> TEXTAUSZUG
::::::

Strommarkt: bne schlägt dezentralen Flexibilitätsmechanismus vor

Im Zuge der Energiewende wächst einerseits das Angebot an dezentral eingespeisten Strommengen, gleichzeitig nimmt die Zahl an dezentralen Verbrauchern zu, die zeitgleich Strom beziehen.

„Die Kapazitäten in den Verteilnetzen sind auf diese Belastung nicht ausgelegt. Wir haben daher einen marktlichen Mechanismus entwickelt, mit dem sich Flexibilitätspotenziale dezentral steuern lassen“, betont Robert Busch, Geschäftsführer des Bundesverbandes Neue Energiewirtschaft (bne).
Der bundesweite Mechanismus setze auf dem bisherigen, veralteten Netzentgeltsystem für Stromheizungen auf und mache dieses zukunftsreifer.

Erneuerbare, Speicher und Elektromobilität stellen die Verteilernetze vor Herausforderungen
Der Zubau von wetterbedingt schwankenden erneuerbaren Energien (vor allem Windenergie und Photovoltaik) und der zu erwartende Zuwachs bei Energiespeichern, Power-to-Heat-Anwendungen und bei der Elektromobilität stellen die Kapazität der Verteilernetze vor Herausforderungen, betont der bne.
Sie seien bis dato nicht darauf ausgelegt, dass gleichzeitig große Strommengen dezentral eingespeist beziehungsweise verbraucht werden.
Dies sei ein absehbares Szenario, sofern viele Verbraucher, etwa bei niedrigen Strompreisen, gleichzeitig elektrische Anwendungen in Betrieb nehmen. Die Gleichzeitigkeiten würden mit der politisch gewollten Ausweitung der Energiewende auf den Wärme- und Verkehrssektor zunehmen.

„Brücke zwischen der Digitalisierung und der Energiewende“
„Mit unserem Konzept reagieren wir frühzeitig auf diese Entwicklung und schlagen damit zudem eine Brücke zwischen der Digitalisierung und der Energiewende“, erläutert Busch.
Die Verteilnetzbetreiber legen dabei Zeitfenster und Gebiete in einem Versorgungsbereich fest, in denen etwa ein gleichzeitiger Abruf der maximalen Anschlussleistung durch die angeschlossenen Kunden vermieden werden soll, um das Netz stabil zu halten. Hierfür geben sie Viertelstunden an, in denen verhindert werden soll, dass die gesamte theoretisch verfügbare Leistung gezogen wird oder, dass alle kleineren dezentralen Einspeiser zeitgleich einspeisen.

Kunden sollen Flexibilitätsbonus erhalten
Energiekunden, die sich bereit erklären, ihre Flexibilitätspotenziale zur Verfügung zu stellen und in bestimmten Zeitfenstern nicht die volle Leistung ihres Anschlusses zu nutzen, erhalten nach den Plänen des bne einen Flexibilitätsbonus. Wer dies nicht möchte, zahlt das Netzentgelt in normaler Höhe.
Der geplante Bonus setzt auf den starren Netzentgeltreduktionen für Stromheizungen (Tag-Nacht-Zeitfenster) aus Artikel 14a Energiewirtschaftsgesetz auf.

::::::

> BEREITGESTELLTE DATENSÄTZE
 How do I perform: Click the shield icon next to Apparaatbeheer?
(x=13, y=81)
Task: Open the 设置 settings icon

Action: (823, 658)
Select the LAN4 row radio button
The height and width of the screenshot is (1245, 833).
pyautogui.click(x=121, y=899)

::::::

> ARBEITSAUFTRAG 1
Beantworten Sie anhand des Textes über den Flexibilitätsmechanismus des bne:
(a) Welche Funktion hat Robert Busch beim Bundesverband Neue Energiewirtschaft?
(b) In welcher Zeiteinheit geben die Verteilnetzbetreiber die kritischen Zeitfenster an?
(c) Was zahlt ein Energiekunde, der keinen Flexibilitätsbonus möchte?
> ARBEITSAUFTRAG 2
Bitte schreiben Sie aus dem Text über den Flexibilitätsmechanismus des bne den Abschnitt von „Erneuerbare, Speicher und“ bis einschließlich „und Verkehrssektor zunehmen.“ wortgetreu ab.
> ARBEITSAUFTRAG 3
Führen Sie den Text über den Flexibilitätsmechanismus des bne im Anschluss an seinen letzten Satz weiter.
Die Datensätze werden hier nicht benötigt.

> ENDGÜLTIGE ANTWORT 1
(a) Er ist Geschäftsführer des Bundesverbandes Neue Energiewirtschaft (bne).
(b) In Viertelstunden.
(c) Das Netzentgelt in normaler Höhe.

> ENDGÜLTIGE ANTWORT 2
Erneuerbare, Speicher und Elektromobilität stellen die Verteilernetze vor Herausforderungen
Der Zubau von wetterbedingt schwankenden erneuerbaren Energien (vor allem Windenergie und Photovoltaik) und der zu erwartende Zuwachs bei Energiespeichern, Power-to-Heat-Anwendungen und bei der Elektromobilität stellen die Kapazität der Verteilernetze vor Herausforderungen, betont der bne.
Sie seien bis dato nicht darauf ausgelegt, dass gleichzeitig große Strommengen dezentral eingespeist beziehungsweise verbraucht werden.
Dies sei ein absehbares Szenario, sofern viele Verbraucher, etwa bei niedrigen Strompreisen, gleichzeitig elektrische Anwendungen in Betrieb nehmen. Die Gleichzeitigkeiten würden mit der politisch gewollten Ausweitung der Energiewende auf den Wärme- und Verkehrssektor zunehmen.

> ENDGÜLTIGE ANTWORT 3
„Der Flexibilitätsmechanismus verursacht keine Mehrkosten. Wir überführen die nicht mehr zur Energiewende passenden Netzentgeltregelungen in ein neues, dynamisches System“, betont Busch.
Energiekunden können für die Teilnahme am Flexibilitätsmechanismus einen Vertrieb in Anspruch nehmen, der etwa Heizstromanlagen oder Speicher in einem Pool zusammenfasst und über eine intelligente Infrastruktur steuert.
Das Anfang Juli verabschiedete Gesetz zur Digitalisierung der Energiewende sieht ohnehin ab 2017 die Installation von intelligenten Messsystemen bei Heizstromanlagen („14a-Anlagen“) vor, die von Netzentgeltreduktion profitieren.

Raum für viele Geschäftsmodelle
„Die völlig veraltete Rundsteuertechnik lässt einen systemdienlichen Einsatz dieser Anlagen nicht zu“, so Busch. Vertriebe seien frei in der Art und Weise, wie sie die Beschränkungsvorgaben über den Pool an Kunden einhalten. Dies schaffe Raum für viele Geschäftsmodelle zum Einsatz von Flexibilitäten. In den nicht beschränkten Zeitfenstern könnten Vertriebe die Potenziale ihrer Kunden frei vermarkten.
Vorgesehen ist zudem, den Flexibilitätsmechanismus auch auf die Kunden auszuweiten, die aktuell von Netzentgeltreduktionen für kontinuierliche beziehungsweise atypische Netznutzung profitieren (nach § 19 Abs. 2 Satz 1 und 2 StromNEV). Dies betrifft Gewerbe und Industrie.
„Die Netzentgeltregelungen der StromNEV passen nicht mehr in eine Energiewelt in der wir eine Flexibilisierung von Erzeugung und Verbrauch vorantreiben müssen, um die Integration erneuerbarer Energien und die Sektor-Kopplung voranzubringen“, betont der bne- Geschäftsführer.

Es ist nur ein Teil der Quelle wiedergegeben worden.